*DIRECTIVE A*:
In the rows below the passage, output the lines from the line with "Maximize the Sample Application window" up to and including the line with "click(x=231, y=178)", repeated exactly and with the pictures left out.

Source: The Guardian
The story follows a woman named Kaitlyn, who violated her probation and was offered a stint in a sober living facility in lieu of jail.
Soon she was following the same strict rules and routines as other residents, doing house chores, studying the Bible and completing related homework assignments. One activity required residents to apply scripture to their life experience and write a prayer. Kaitlyn said that early morning practice was her favorite activity.
“It helped me every day,” Kaitlyn said in a December interview. “It built my character. It gave me more confidence than I ever had before.”
Throughout her time at Hope Center Ministries, she said, she never worked with a licensed provider on an addiction recovery treatment plan. While the program let residents schedule “counseling” sessions with volunteers who visited the house, Kaitlyn said the people facilitating those sessions weren’t licensed professionals.
“I don’t know how they’re open if they don’t have any licensed people,” she said. “They were just people who had read the Bible.”
Source: The Guardian
While Kaitlyn said religious indoctrination helped with her addiction, other residents weren’t so positive. One resident was evicted when they relapsed, because the center viewed relapse as “sin,” not as an illness. Clarence Thomas has already gone on the record saying addiction should be criminalized by overturning Robinson v California, a 1962 ruling that made criminalizing drug addiction cruel and unusual punishment.
The center also forced residents to work and took their wages. If a resident applied for food assistance, they confiscated those vouchers and used them for the facility. Depending upon the jurisdiction, that practice could be prosecuted as fraud. But because these outfits operate with no oversight, we cannot put a dollar figure on the taxpayer dollars being stolen or misused.

*DATA ROWS*:
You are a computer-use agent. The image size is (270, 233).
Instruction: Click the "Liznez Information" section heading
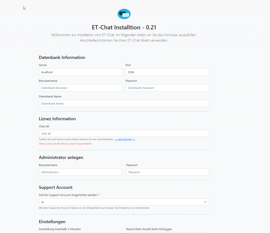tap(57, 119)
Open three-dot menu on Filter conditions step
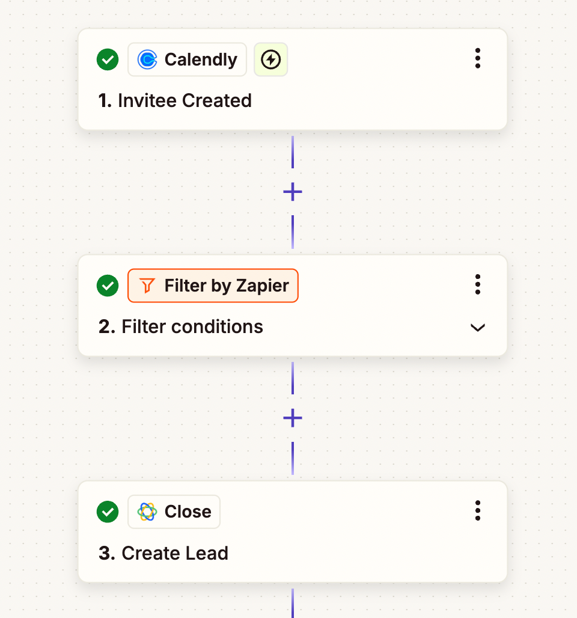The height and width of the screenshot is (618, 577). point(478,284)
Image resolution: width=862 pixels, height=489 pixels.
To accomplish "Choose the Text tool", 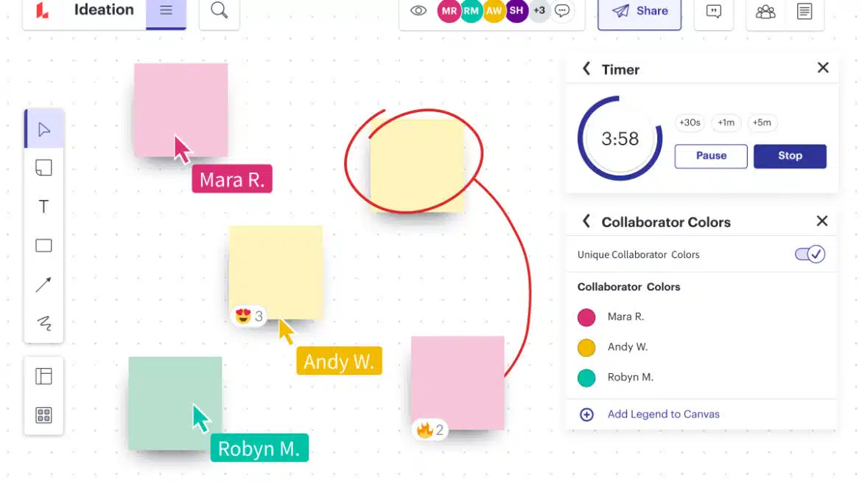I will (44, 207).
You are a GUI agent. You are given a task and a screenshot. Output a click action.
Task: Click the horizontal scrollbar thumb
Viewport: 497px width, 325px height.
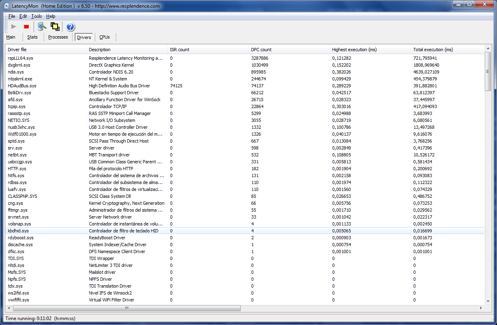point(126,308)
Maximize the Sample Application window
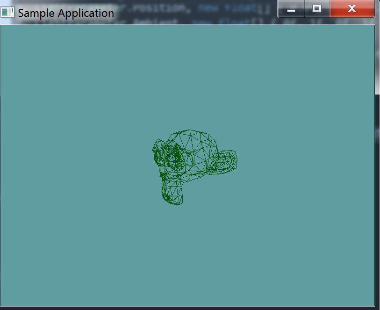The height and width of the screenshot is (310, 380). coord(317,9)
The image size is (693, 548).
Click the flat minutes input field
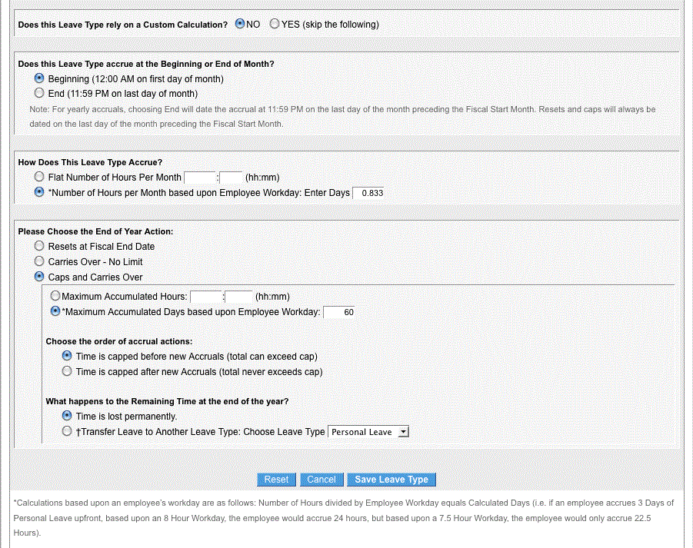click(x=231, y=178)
--
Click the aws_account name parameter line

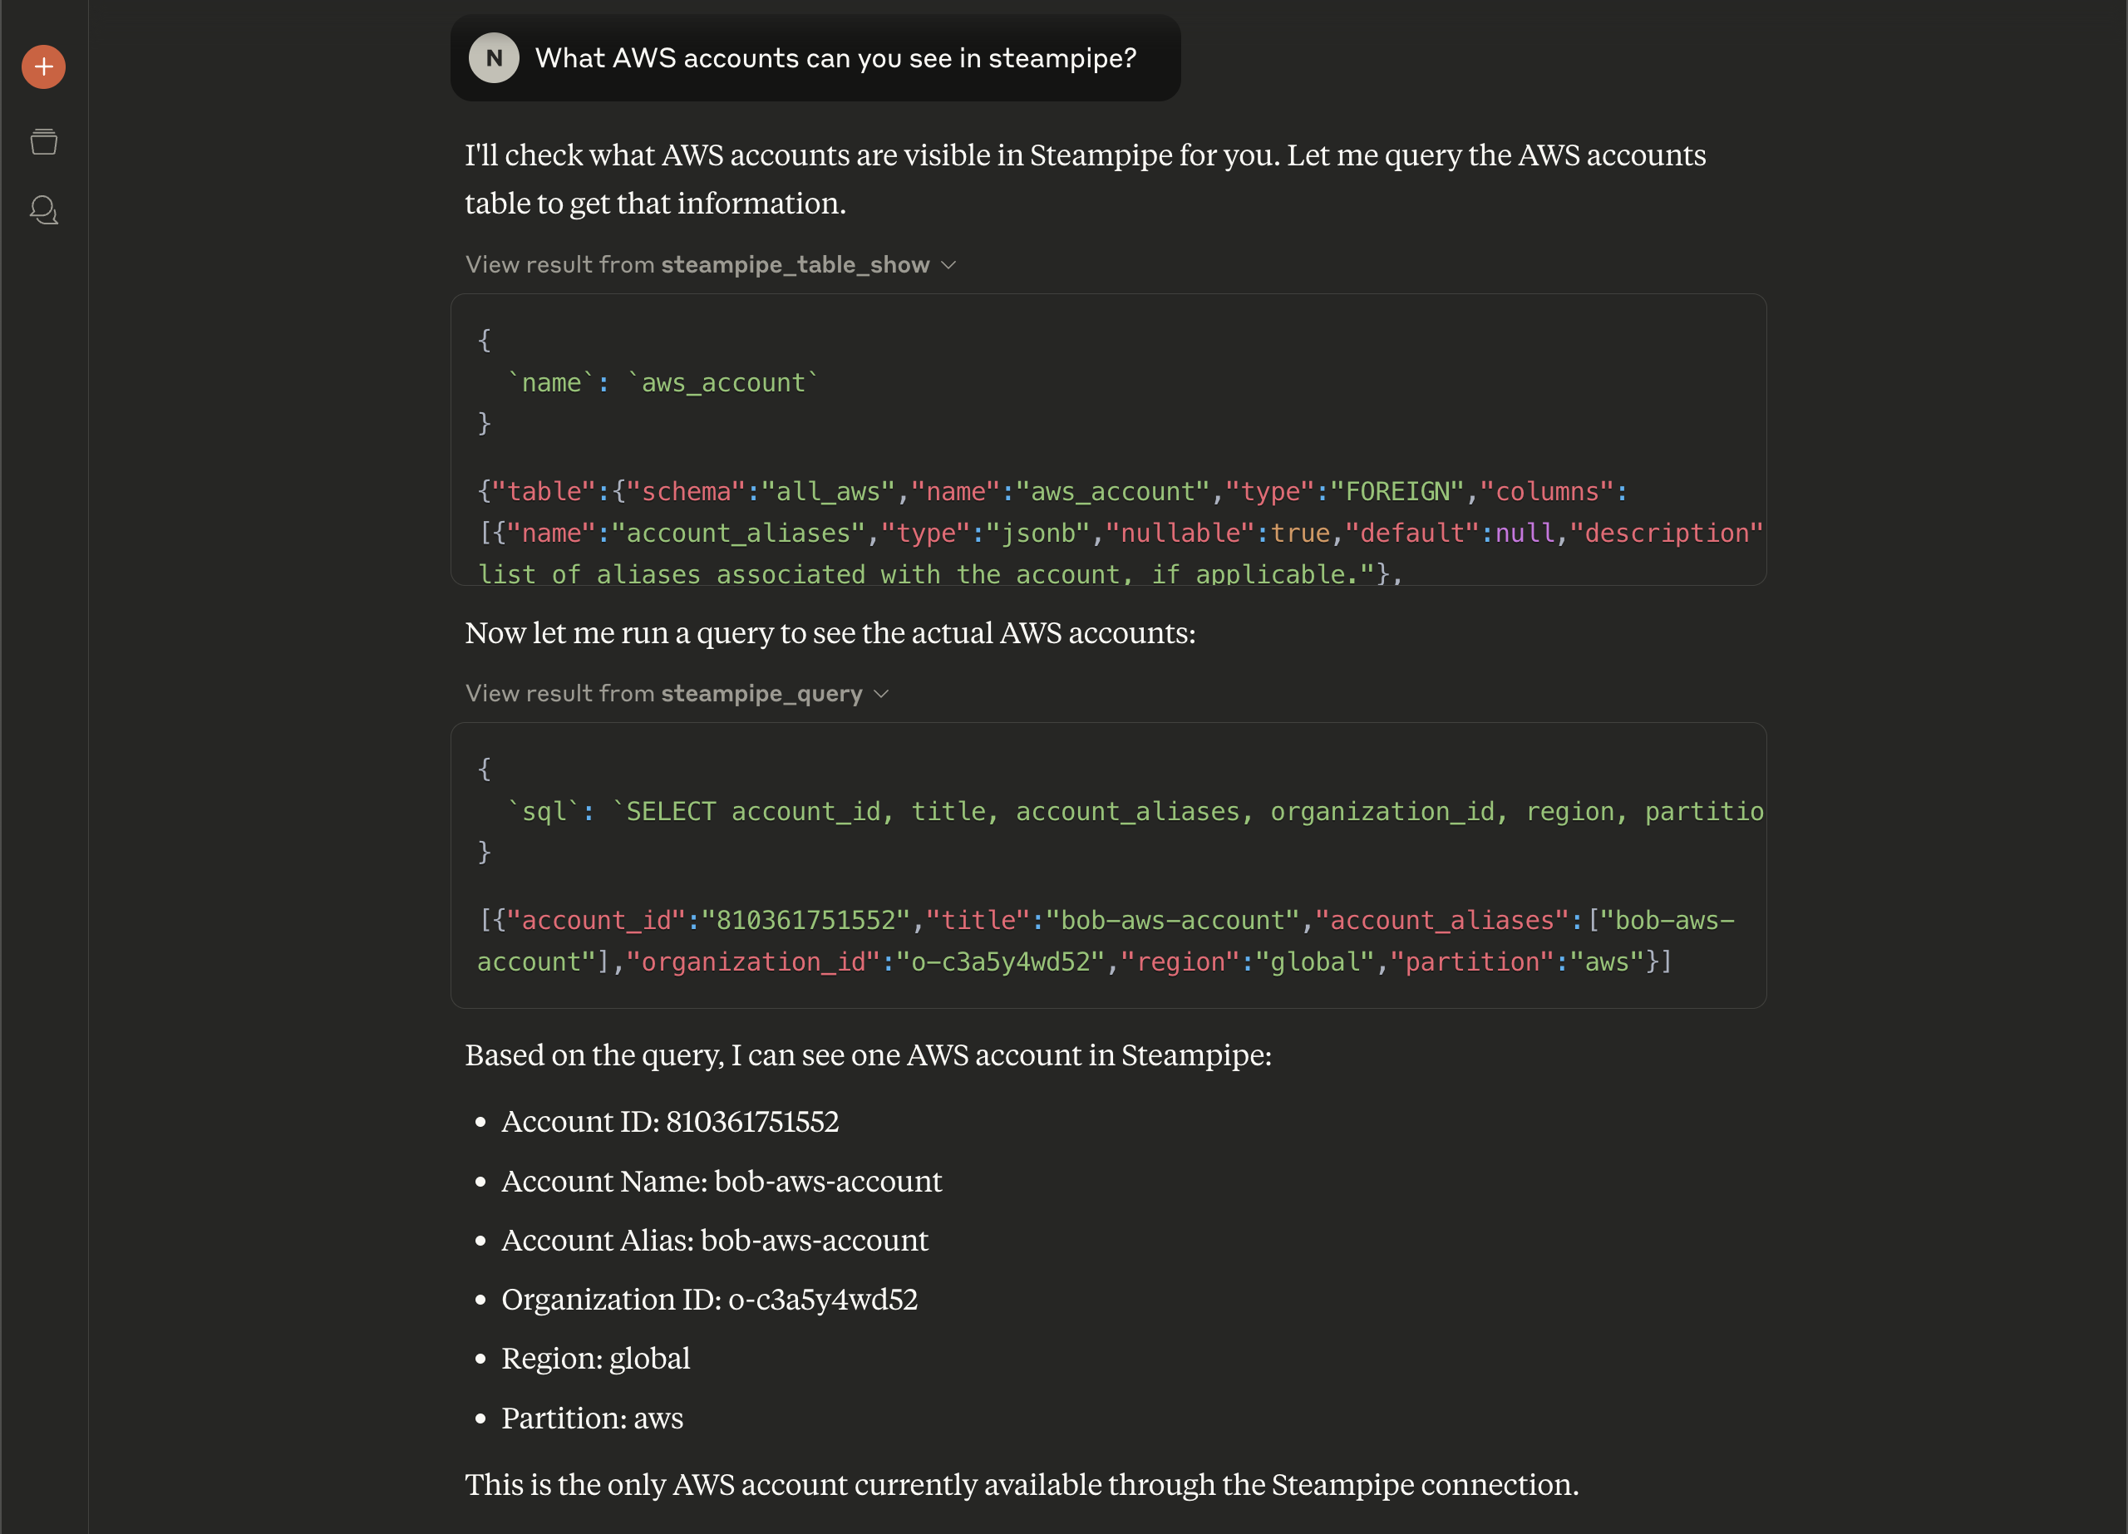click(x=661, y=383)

*DIRECTIVE B*:
Return the wording of the sober living facility passage from "Soon she was" up to and including "her favorite activity.", copied exactly.

*EXPECTED ANSWER A*:
Maximize the Sample Application window
The height and width of the screenshot is (310, 380). coord(317,9)
The image size is (693, 548).
Click the flat minutes input field
click(x=231, y=178)

*EXPECTED ANSWER B*:
Soon she was following the same strict rules and routines as other residents, doing house chores, studying the Bible and completing related homework assignments. One activity required residents to apply scripture to their life experience and write a prayer. Kaitlyn said that early morning practice was her favorite activity.